TO DO: Pictures aside, the data must be reproduced exactly.
++++++++++++++++++++
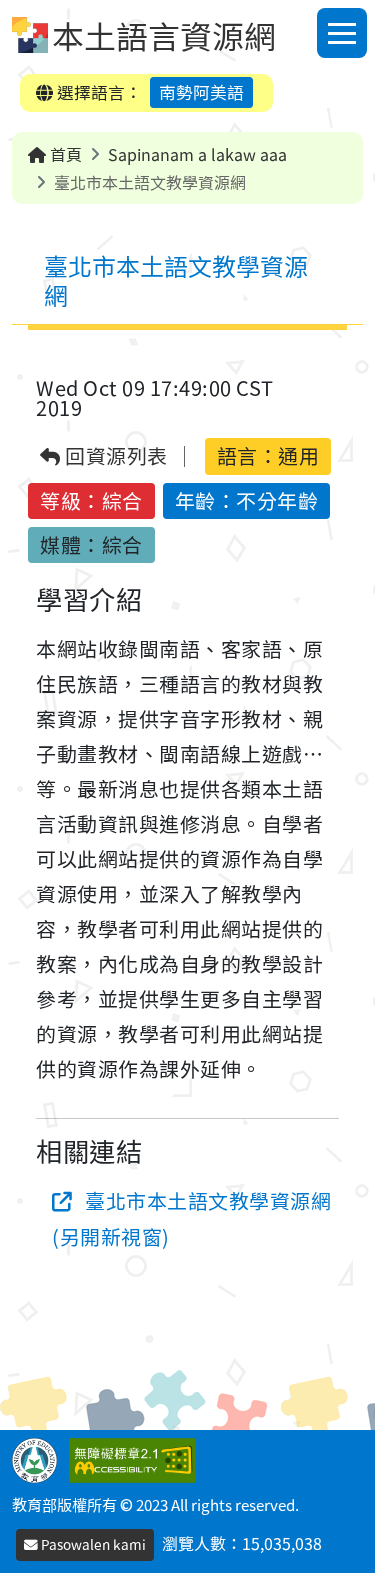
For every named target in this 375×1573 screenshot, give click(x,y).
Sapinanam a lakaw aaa (197, 154)
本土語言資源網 (164, 35)
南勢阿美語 (201, 92)
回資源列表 (114, 456)
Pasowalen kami (92, 1544)
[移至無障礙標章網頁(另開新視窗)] (136, 1458)
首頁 (64, 154)
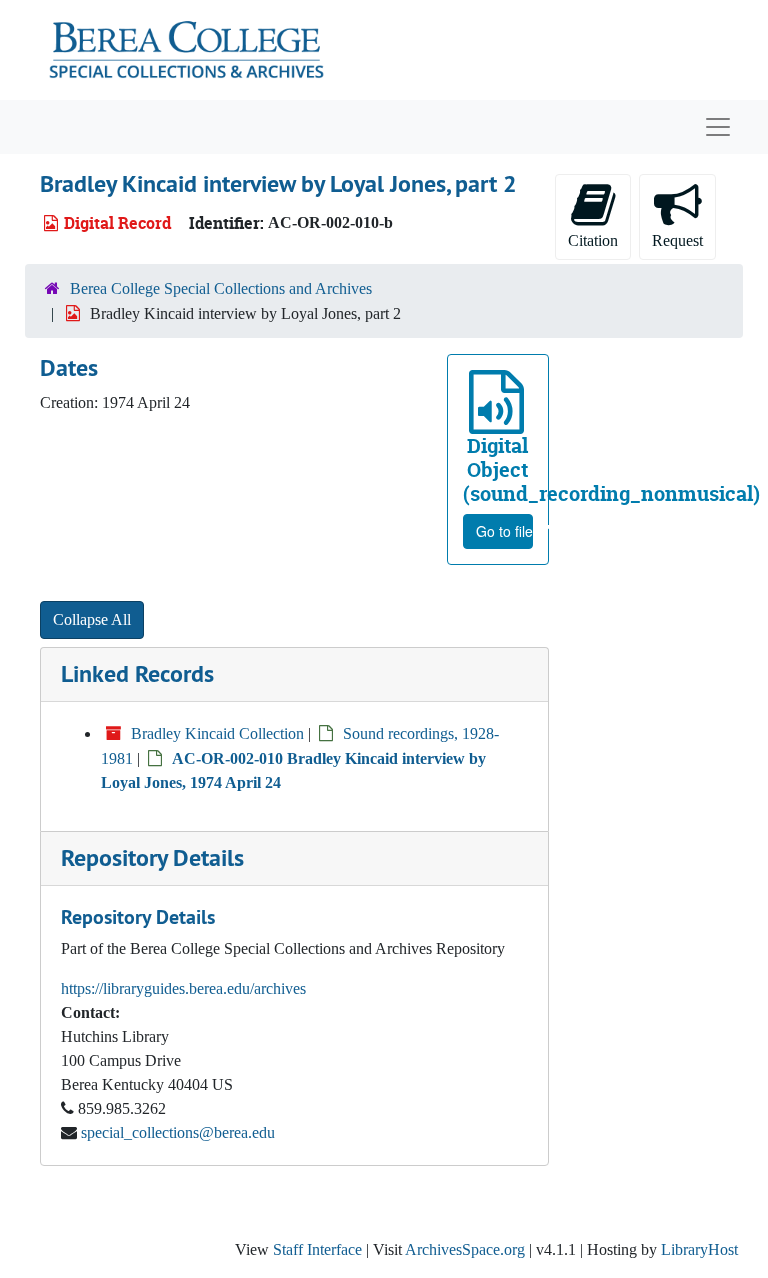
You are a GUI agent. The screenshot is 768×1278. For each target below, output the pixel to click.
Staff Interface (317, 1249)
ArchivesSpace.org (465, 1249)
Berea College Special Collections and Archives (221, 288)
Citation (593, 240)
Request (677, 240)
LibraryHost (699, 1249)
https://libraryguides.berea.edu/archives (183, 988)
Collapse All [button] (92, 619)
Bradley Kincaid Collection (217, 733)
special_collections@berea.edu (178, 1132)
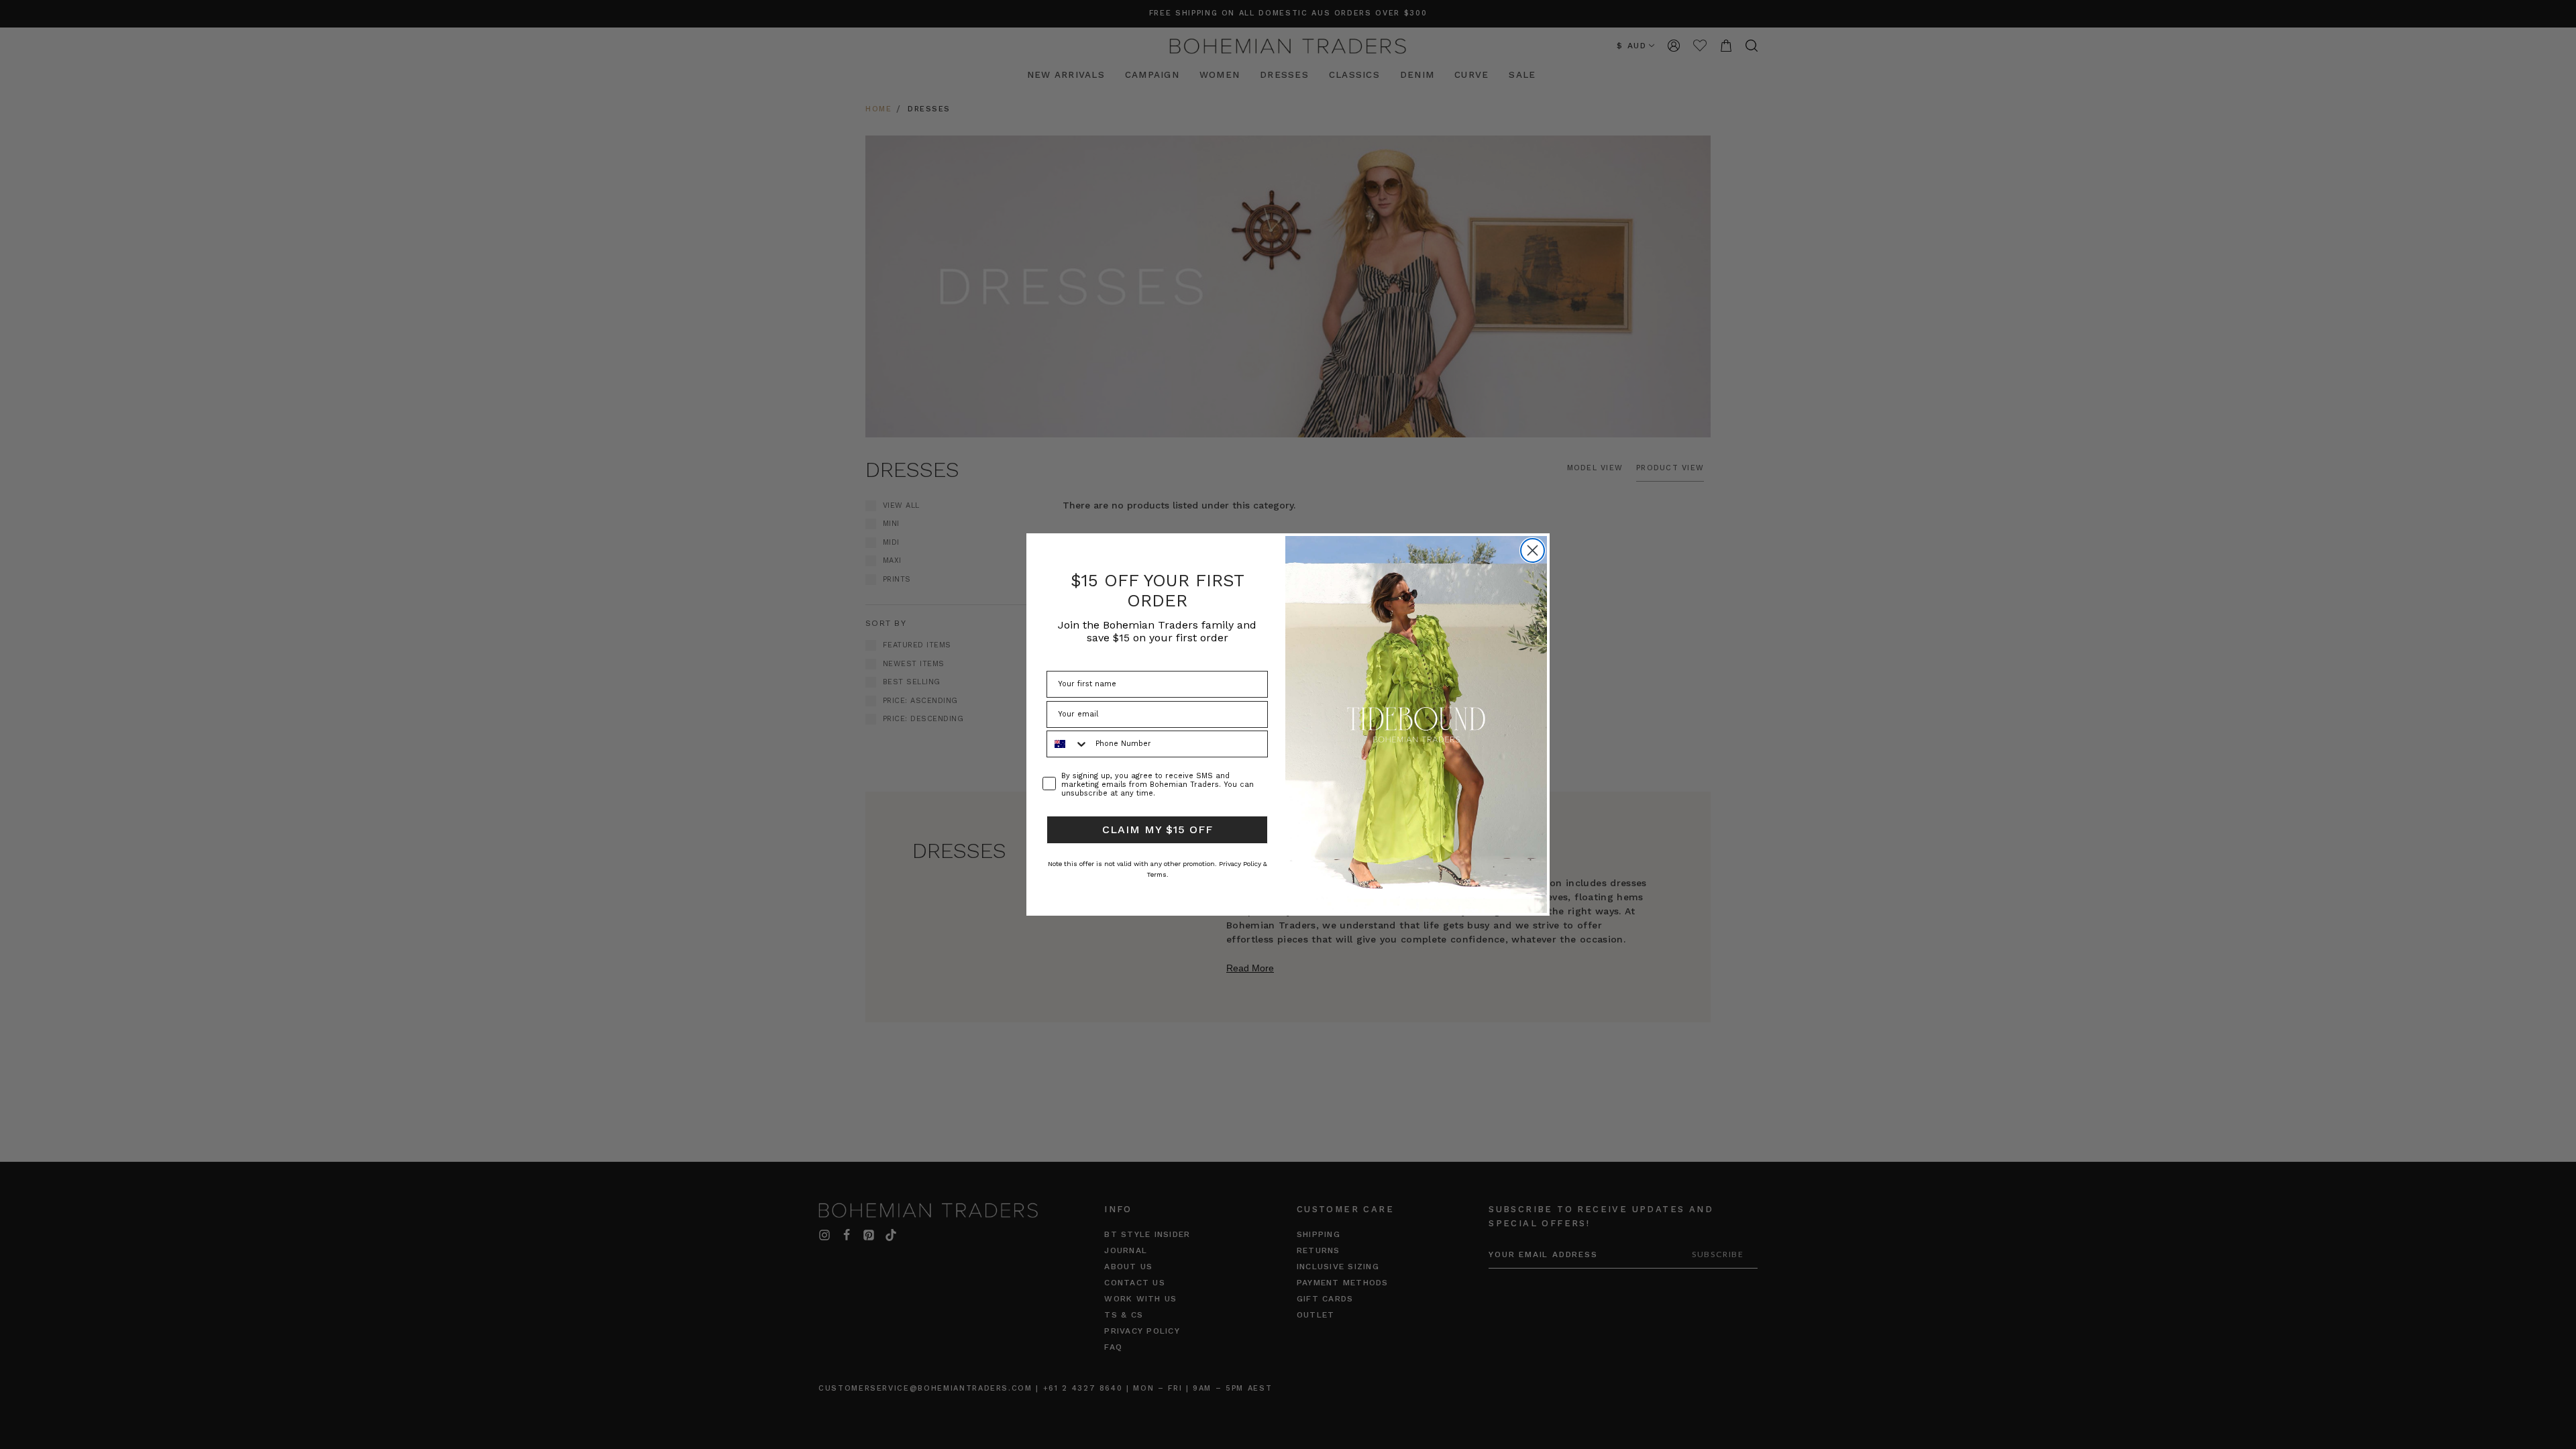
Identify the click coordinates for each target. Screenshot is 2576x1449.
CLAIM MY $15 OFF (1157, 829)
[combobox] (1068, 744)
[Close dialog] (1532, 550)
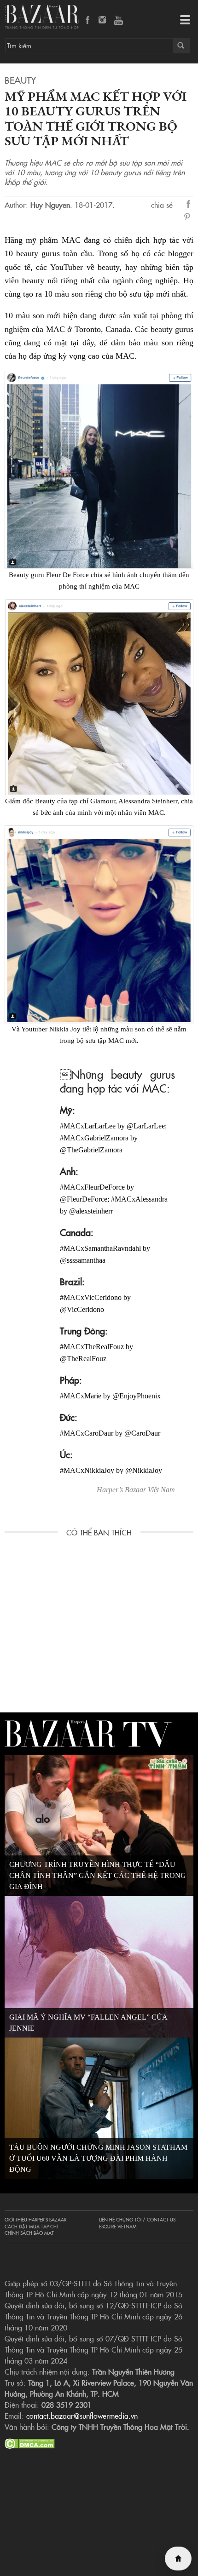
++++++++++++++++++++
EXPECTED OUTPUT:
For every named target in this 375×1573 screenshot, give click(x,y).
Sapinanam a lakaw aaa (197, 154)
本土語言資源網 (164, 35)
南勢阿美語 (201, 92)
回資源列表 (114, 456)
Pasowalen kami (92, 1544)
[移至無障礙標章網頁(另開新視窗)] (136, 1458)
首頁 (64, 154)
You are a GUI agent. The screenshot is 768×1278. For each target below, output the pixel to click.
Staff Interface (317, 1249)
ArchivesSpace.org (465, 1249)
Berea College Special Collections and Archives (221, 288)
Citation (593, 240)
Request (677, 240)
LibraryHost (699, 1249)
https://libraryguides.berea.edu/archives (183, 988)
Collapse All [button] (92, 619)
Bradley Kincaid Collection (217, 733)
special_collections@berea.edu (178, 1132)
Identify the click coordinates for each target. Screenshot is 2576x1449.
CLAIM MY $15 OFF (1157, 829)
[combobox] (1068, 744)
[Close dialog] (1532, 550)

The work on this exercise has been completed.